Don’t Give Up Too Easily Or Lose Your Temper
The worst things parents can do is to give up or lose their temper! Children are extremely sensitive to the feelings of their parents, and even if you think you’re hiding it well, they can likely tell when you’re feeling frustrated towards them. Dealing with a picky eater can be challenging – especially when you’ve put a lot of time and effort into creating a delicious meal. But simply feeding a rambunctious toddler takes patience, let alone one that is being picky about what they eat.
This doesn’t just apply to in the moment – it’s something parents need to incorporate in the long-run. Even if your child doesn’t seem to like a particular food in one instance, it’s important to try it again with them. Wait a couple days or even weeks, then try the food again. The incredible thing about young kids is that they seem to love something on one day and then hate it the next, or vice versa.
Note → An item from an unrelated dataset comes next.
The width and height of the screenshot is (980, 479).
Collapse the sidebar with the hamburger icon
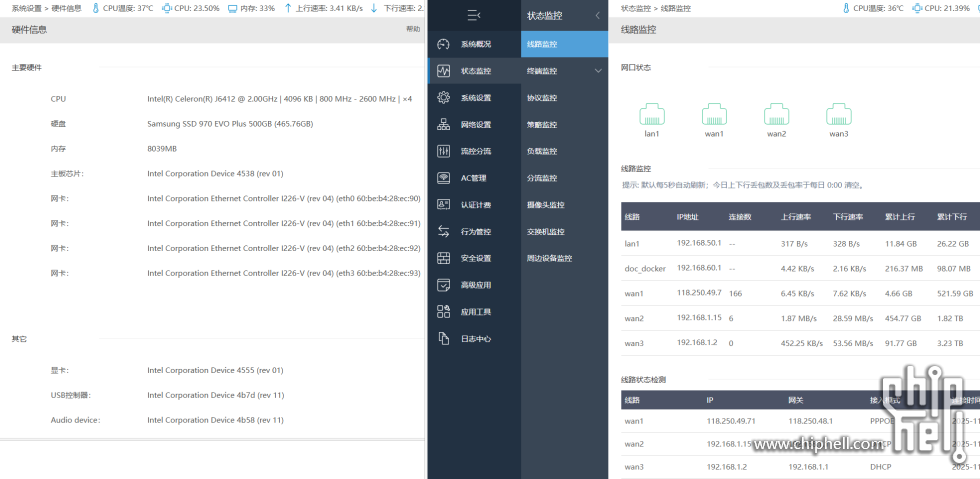pyautogui.click(x=474, y=16)
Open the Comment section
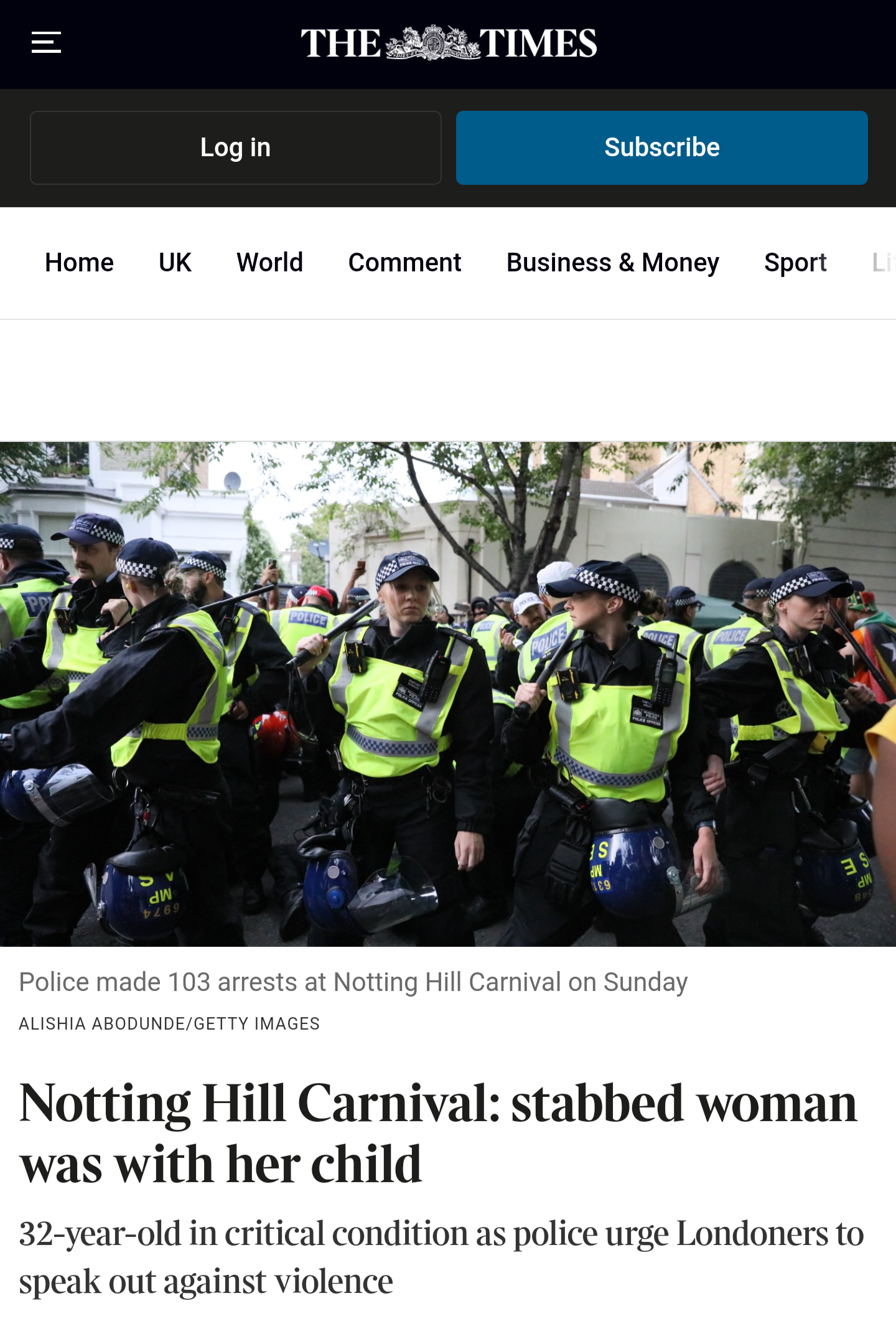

“One of the most difficult, yet most important things is for parents to not give up. We see so many parents cave to their children’s picky eating habits for fear of their child not eating, or for an easy way out,” Janas explained. “It is hard, but our advice for parents is to try to get to a place where you’re ok with your children saying no to a particular food, allowing them to not eat it, and still continue to offer it again and again rather than avoid because ‘my child doesn’t like it.’ In the long run, you’ll be creating a much healthier eating foundation for your child, developing a more expansive palate and also ensuring your child gets the balanced nutrition they need, which is critical for their growth and development.”
Dealing with a picky eater is frustrating for all involved – parents and child included. But it’s important to reassess your actions and see in what ways you may be contributing to your child’s picky eating. Only then can you begin taking the steps to cure them of their pickiness. Remember, change doesn’t happen overnight, but practice certainly makes perfect.